Arthur alza il naso e dice in una maniera snob che Marie non sopporterebbe se non notasse le sue orecchie che si tingono di rosso, “Niente di interessante oggi”

La conversazione finisce così, tanto che Marie a volte si chiede perché Arthur si prenda il fastidio di ripiegare il giornale se poi non dice A. Ignora l’atmosfera tesa della sala facendo dei waffles che la cuoca prepara solo per lei e del caffè o the (un tocco di latte e due zollette di zucchero) suoi ostaggi.

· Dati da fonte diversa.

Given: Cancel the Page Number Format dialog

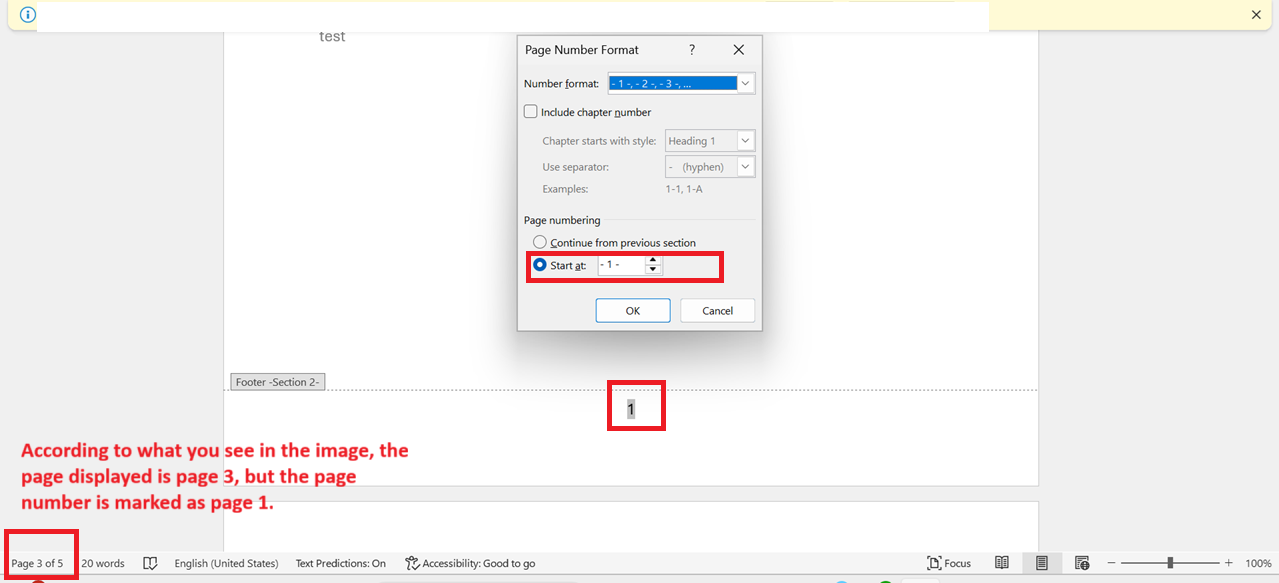Looking at the screenshot, I should 717,310.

Il rumore delle posate è l’unica compagnia fino a quando non finiscono di mangiare, dopodiché si salutano e ognuno va per la propria strada.

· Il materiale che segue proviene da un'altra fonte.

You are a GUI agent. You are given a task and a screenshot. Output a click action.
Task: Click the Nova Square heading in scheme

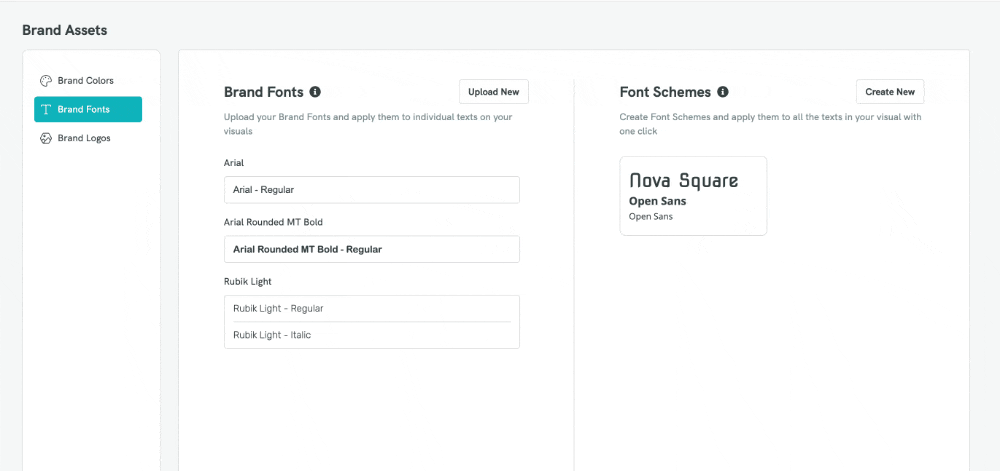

A volte, mentre sale in macchina e scorge Arthur che si allontana con la sua, Marie si chiede quando lui noterà le macchie sul suo volto, se in macchina o a lavoro.

 

 

II. Arthur Kirkland è il quarto figlio del famoso Henry Kirkland, presidente della casa editrice Kirkland, che nel corso dei decenni si è fatta un nome grazie alla sua capacità di inquadrare da subito gli autori validi e all’ottima qualità delle sue edizioni. I libri potrebbero far parte del codice genetico dei Kirkland, come il sangue blu corre nelle vene dei nobili: ognuno di loro, già da piccolo, è introdotto a grandi e piccole biblioteche al posto dell’asilo e cresciuto a pane e libri. Attualmente Angus, il più grande, si occupa di libri sui viaggi, Erin difende a spada tratta il filone della storia antica e del folklore, non tollerando alcun dato sbagliato, e Owen dirige la filiale in Galles con la stessa dedizione con cui una madre cresce i propri figli. Il più piccolo della famiglia, Peter, non ha ancora l’età giusta, ma se la sua capacità di smontare gli argomenti altrui finché non sono o troppo stanchi o incapaci di ribattere può dire qualcosa, allora lo aspetta certamente un brillante futuro nella saggistica. Quanto ad Arthur, la sua ‘capacità critica’ (o, chiamandola con un termine più oggettivo, pignoleria) gli ha fatto guadagnare (non c’è niente nella famiglia Kirkland che non si ottenga senza lavorare duramente) la posizione di capo editore. Essendo il quarto figlio, dell’azienda di famiglia gli toccherà ben poco oltre al posto di lavoro, ma ciò non ha impedito alla sua famiglia di organizzargli un matrimonio combinato con la figlia di una famiglia di consulenti finanziari, i Lateau. Sono ricchi e dannatamente bravi nel loro lavoro, cosa che non può non dispiacere alla famiglia di Arthur, e loro in compenso ottengono un posto in società.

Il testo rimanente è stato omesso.